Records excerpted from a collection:
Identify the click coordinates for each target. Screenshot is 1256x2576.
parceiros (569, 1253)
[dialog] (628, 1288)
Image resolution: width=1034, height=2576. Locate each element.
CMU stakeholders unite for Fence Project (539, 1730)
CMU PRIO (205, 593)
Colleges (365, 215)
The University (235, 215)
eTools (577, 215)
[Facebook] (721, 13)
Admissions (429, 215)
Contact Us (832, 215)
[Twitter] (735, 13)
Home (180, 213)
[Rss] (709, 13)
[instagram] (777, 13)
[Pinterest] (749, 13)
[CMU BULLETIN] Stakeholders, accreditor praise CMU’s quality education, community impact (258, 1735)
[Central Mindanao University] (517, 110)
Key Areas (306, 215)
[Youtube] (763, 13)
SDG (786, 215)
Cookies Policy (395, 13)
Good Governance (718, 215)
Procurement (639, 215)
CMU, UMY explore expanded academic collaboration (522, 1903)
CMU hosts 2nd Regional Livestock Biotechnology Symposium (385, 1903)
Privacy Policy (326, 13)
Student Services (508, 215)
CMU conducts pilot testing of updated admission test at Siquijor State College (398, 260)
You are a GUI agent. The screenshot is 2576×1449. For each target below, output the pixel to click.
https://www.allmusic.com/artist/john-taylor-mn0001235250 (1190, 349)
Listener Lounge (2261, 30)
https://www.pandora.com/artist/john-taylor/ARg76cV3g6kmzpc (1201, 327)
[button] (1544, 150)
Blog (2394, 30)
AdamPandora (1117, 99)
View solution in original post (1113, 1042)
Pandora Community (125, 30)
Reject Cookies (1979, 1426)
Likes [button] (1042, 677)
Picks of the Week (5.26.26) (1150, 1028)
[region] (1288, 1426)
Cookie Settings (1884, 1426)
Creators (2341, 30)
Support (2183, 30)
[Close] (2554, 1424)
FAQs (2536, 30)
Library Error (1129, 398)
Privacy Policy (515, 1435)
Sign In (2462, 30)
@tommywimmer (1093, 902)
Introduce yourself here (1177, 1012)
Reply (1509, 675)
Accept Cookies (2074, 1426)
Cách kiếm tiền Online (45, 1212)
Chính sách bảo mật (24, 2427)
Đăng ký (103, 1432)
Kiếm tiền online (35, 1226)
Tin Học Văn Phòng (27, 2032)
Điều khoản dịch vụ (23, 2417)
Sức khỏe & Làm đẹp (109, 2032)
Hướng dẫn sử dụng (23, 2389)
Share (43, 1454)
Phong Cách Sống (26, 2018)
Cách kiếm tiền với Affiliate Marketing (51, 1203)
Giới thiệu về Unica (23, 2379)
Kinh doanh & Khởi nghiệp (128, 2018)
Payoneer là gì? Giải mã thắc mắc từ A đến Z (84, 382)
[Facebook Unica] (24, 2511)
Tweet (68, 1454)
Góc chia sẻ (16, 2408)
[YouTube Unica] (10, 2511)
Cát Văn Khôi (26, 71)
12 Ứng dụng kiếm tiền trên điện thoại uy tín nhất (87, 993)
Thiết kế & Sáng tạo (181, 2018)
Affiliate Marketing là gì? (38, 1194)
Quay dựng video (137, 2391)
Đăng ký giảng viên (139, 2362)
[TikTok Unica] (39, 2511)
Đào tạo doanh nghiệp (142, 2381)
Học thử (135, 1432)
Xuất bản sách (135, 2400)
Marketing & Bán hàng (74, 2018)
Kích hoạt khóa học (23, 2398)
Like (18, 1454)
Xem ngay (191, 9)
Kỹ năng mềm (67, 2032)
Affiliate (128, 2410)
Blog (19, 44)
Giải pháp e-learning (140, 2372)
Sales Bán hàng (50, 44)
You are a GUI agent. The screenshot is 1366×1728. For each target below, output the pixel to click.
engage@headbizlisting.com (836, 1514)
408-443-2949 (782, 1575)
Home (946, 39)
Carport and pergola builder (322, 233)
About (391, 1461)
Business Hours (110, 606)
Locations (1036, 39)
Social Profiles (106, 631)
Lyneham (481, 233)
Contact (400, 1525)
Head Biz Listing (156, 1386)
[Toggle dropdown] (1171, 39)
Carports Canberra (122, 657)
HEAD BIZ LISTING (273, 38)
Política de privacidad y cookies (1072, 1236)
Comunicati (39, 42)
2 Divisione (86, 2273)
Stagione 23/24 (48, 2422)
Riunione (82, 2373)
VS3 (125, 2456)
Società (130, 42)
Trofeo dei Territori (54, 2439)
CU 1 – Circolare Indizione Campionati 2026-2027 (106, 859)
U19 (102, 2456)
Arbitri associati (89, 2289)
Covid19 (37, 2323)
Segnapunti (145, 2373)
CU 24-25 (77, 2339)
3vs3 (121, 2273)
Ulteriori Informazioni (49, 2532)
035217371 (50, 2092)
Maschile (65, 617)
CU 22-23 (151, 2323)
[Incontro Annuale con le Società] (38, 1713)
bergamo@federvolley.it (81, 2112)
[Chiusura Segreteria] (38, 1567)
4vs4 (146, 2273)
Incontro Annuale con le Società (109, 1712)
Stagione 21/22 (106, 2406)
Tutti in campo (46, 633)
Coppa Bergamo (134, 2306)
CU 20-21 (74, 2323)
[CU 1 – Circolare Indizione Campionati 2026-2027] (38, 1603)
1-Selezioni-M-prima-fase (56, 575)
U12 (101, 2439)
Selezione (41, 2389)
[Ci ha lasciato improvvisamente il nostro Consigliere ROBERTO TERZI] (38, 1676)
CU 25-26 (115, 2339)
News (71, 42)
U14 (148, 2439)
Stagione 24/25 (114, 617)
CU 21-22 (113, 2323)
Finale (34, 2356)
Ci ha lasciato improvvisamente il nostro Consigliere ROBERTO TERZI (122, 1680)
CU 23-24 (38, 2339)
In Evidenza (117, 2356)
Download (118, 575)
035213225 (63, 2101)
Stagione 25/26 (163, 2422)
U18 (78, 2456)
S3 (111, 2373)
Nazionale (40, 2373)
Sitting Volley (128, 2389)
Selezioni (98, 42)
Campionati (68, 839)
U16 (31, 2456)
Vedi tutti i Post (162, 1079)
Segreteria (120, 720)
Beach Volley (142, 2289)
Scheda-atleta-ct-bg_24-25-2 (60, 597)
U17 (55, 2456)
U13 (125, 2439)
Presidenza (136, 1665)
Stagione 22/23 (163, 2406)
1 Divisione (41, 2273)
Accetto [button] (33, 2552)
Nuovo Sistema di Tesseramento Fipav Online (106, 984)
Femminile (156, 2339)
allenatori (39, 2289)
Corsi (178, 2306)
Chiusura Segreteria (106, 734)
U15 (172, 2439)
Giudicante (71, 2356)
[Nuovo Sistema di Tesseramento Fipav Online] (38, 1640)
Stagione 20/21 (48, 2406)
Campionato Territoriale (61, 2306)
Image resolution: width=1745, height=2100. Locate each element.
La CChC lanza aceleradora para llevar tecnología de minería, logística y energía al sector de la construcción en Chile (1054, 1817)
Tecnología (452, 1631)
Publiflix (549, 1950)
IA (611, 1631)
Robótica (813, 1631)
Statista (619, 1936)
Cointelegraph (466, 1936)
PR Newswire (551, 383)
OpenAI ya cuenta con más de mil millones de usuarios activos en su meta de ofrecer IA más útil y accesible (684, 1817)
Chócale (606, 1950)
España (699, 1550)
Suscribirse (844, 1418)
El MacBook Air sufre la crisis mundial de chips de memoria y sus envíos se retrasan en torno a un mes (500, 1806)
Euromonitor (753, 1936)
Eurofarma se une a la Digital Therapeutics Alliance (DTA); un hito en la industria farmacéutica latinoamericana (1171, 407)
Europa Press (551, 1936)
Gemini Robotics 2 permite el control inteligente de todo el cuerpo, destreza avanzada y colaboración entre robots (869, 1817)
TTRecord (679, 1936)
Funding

**WORK TO BE COMPLETED**
Copy each line from the data that features the string "nostro".

**OUTPUT OF THE EXERCISE**
[Ci ha lasciato improvvisamente il nostro Consigliere ROBERTO TERZI] (38, 1676)
Ci ha lasciato improvvisamente il nostro Consigliere ROBERTO TERZI (122, 1680)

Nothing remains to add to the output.